#2713

Comme le professeur X me l’avait prédit depuis longtemps, bien entendu j’aime beaucoup les polars de Lilian Jackson Braun et mon excellent camarade Pagel m’en ayant déniché une pile en VO je poursuis mes lectures. Mais c’est amusant, comme la prose de cette dame pouvait être désuète déjà à l’époque : elle écrivait dans les années 1980 exactement le même type de roman policier que les auteurs du Golden Age américain (plus publiés de nos jours), genre Doris Disney, Hulbert Footner ou Jonathan Stagge… ou encore plus ressemblant, à un point étonnant : l’autrice qui signait Alice Tilton (ambiance urbaine / antiquaires) ou Phoebe Atwood Taylor (ambiance cambrousse US et bord de l’eau) ; très clairement Lilian Jackson Braun devait en être une fan pour en reproduire à ce point tout le charme (à un moment où Taylor était oubliée), les chats en plus. Et curieusement, le fait d’écrire dans les années 1980 du polar à la manière de ceux de cet entre-deux guerres purement étatsunien lui procure une sorte de patine, pas du tout un effet vieillot mais une vraie atmosphère, quasi une intemporalité.

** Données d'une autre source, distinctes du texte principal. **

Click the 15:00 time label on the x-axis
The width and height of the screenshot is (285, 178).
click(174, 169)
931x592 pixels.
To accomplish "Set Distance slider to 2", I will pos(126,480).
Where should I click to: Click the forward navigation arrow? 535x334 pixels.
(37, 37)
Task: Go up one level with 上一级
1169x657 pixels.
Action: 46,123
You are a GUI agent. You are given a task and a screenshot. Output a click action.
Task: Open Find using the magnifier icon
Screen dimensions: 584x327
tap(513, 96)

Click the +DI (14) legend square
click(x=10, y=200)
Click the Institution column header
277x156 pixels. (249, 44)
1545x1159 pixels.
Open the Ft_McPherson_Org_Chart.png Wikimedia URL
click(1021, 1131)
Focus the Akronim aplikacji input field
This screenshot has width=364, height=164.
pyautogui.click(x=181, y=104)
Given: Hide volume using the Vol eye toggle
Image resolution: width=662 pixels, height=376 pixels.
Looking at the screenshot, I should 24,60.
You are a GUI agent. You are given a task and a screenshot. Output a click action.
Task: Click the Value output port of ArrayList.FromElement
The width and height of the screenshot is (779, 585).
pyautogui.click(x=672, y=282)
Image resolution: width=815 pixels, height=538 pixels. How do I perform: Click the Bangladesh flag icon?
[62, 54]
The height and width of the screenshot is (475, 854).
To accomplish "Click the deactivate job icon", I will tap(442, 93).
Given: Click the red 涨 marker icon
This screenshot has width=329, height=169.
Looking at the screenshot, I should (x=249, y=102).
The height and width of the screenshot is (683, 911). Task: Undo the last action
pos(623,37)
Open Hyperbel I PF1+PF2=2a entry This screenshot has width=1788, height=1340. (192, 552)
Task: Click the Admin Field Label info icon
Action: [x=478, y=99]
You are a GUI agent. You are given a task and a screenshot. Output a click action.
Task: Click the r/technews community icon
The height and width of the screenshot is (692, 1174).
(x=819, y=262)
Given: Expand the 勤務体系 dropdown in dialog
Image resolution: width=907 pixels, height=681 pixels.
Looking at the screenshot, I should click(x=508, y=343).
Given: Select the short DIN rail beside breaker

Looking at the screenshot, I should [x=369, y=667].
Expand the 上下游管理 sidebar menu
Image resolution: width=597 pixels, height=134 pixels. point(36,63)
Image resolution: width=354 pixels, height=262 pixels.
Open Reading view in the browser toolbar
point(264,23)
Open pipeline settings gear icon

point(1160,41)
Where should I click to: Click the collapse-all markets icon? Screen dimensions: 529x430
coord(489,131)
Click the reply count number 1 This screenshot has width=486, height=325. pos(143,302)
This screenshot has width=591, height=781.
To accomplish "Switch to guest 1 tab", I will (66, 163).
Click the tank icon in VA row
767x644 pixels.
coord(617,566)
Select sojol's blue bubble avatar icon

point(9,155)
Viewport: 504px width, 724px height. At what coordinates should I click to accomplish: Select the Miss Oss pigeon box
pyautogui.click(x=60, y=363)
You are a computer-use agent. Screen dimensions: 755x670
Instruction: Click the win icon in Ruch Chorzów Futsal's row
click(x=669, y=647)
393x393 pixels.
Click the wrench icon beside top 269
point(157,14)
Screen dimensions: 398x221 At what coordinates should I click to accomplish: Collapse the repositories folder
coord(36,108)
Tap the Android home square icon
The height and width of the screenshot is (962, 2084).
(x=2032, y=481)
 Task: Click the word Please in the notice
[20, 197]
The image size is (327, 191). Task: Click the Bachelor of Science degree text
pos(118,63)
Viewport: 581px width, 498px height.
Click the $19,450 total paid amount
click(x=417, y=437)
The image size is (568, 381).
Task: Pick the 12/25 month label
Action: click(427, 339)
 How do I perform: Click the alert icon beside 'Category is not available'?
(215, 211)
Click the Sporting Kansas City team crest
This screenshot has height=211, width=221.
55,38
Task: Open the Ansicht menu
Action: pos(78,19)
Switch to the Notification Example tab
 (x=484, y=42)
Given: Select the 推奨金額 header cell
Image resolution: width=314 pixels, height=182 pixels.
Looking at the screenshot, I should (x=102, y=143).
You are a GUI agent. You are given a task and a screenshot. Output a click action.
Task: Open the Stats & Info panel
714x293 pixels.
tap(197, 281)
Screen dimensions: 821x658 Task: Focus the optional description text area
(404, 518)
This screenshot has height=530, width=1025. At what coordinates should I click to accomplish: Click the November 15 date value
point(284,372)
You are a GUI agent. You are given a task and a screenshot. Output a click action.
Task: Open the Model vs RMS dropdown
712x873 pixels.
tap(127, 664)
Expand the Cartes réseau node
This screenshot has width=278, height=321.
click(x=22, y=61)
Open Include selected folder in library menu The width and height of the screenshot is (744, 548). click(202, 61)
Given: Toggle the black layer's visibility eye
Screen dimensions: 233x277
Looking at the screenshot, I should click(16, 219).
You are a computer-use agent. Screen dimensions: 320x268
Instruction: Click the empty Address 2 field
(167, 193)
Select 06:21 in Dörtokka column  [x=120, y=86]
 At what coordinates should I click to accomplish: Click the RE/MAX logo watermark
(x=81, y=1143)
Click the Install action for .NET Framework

Toujours au chapitre des lectures actuelles, figurez-vous que je n’avais quasiment pas lu les « Lefranc » de Jacques Martin, aveu terrible de la part de quelqu’un qui fut libraire de bédé durant un siècle ou deux ! Et encore une fois à cause de Michel Pagel, dont on ne dira jamais assez quelle influence pernicieuse il a sur moi, je viens donc de lire les trois premiers. Bon, c’est du Jacobs-like avec un dessin absolument dénué de toute personnalité, une gamme très limitée de visages, des tunnels de texte monstrueux et un personnage fadasse simplement recopié sur Jean Valhardi, sidekick ado compris, bref ça pourrait être terriblement chiant comme je le craignais — mais non, la narration a une telle énergie, ça court à toute vionze, c’est enfiévré, too much, que ça fonctionne sur cet élan, sur cette énergie de l’histoire. Là où Ric Hochet et Jean Valhardi roupillent pépères, Guy Lefranc fonce à tel point que je m’étonne qu’il s’arrête certaines nuits pour bêtement dormir. Bon, on verra comment ça a évolué ensuite.

#2710

Pour prolonger mes travaux de fouille de ce week-end, je viens de descendre à la cave et de monter au grenier, chez moi, afin de voir si vraiment je n’ai plus de « vieilleries » de Roland qui traînent… et ai donc retrouvé une anthologie ô combien fanique avec l’une de ses premières nouvelles, ainsi qu’un fanzine avec une interview par Pagel. Et chez elle, Sylvie a retrouvé une poignée de Vopaliec. Cool ! Tiens, de Charles Aznavour : « La jeunesse amène d’abord sa folie, puis elle apprend. »

#2709

J’ai passé le week-end avec le cœur empli d’une tendresse immense, celle pour mon vieil ami Roland C. Wagner, dont je suis venu explorer à Auch les archives. Grâce à l’immense gentillesse de Sylvie Denis sa compagne — et avec la bénédiction de sa fille, Natacha, merci à vous deux — ce ne fut pas un événement triste, je redoutais un peu mes propres émotions ; au lieu de quoi, à remuer toute cette paperasse, à explorer son ordinateur et à soulever tous ces cartons, j’ai souvent ri, retrouvant la légèreté, la fantaisie et les passions de mon grand copain, m’amusant de détails, m’attendrissant d’une lettre de refus ou d’une photo, m’émerveillant de découvrir des nouvelles de jeunesse, des notes manuscrites, le début de son dernier roman, des interviews… Maintenant j’ai un gros travail devant moi, bien entendu, mais ce sera avec un vrai plaisir et je me sens le cœur plus calme.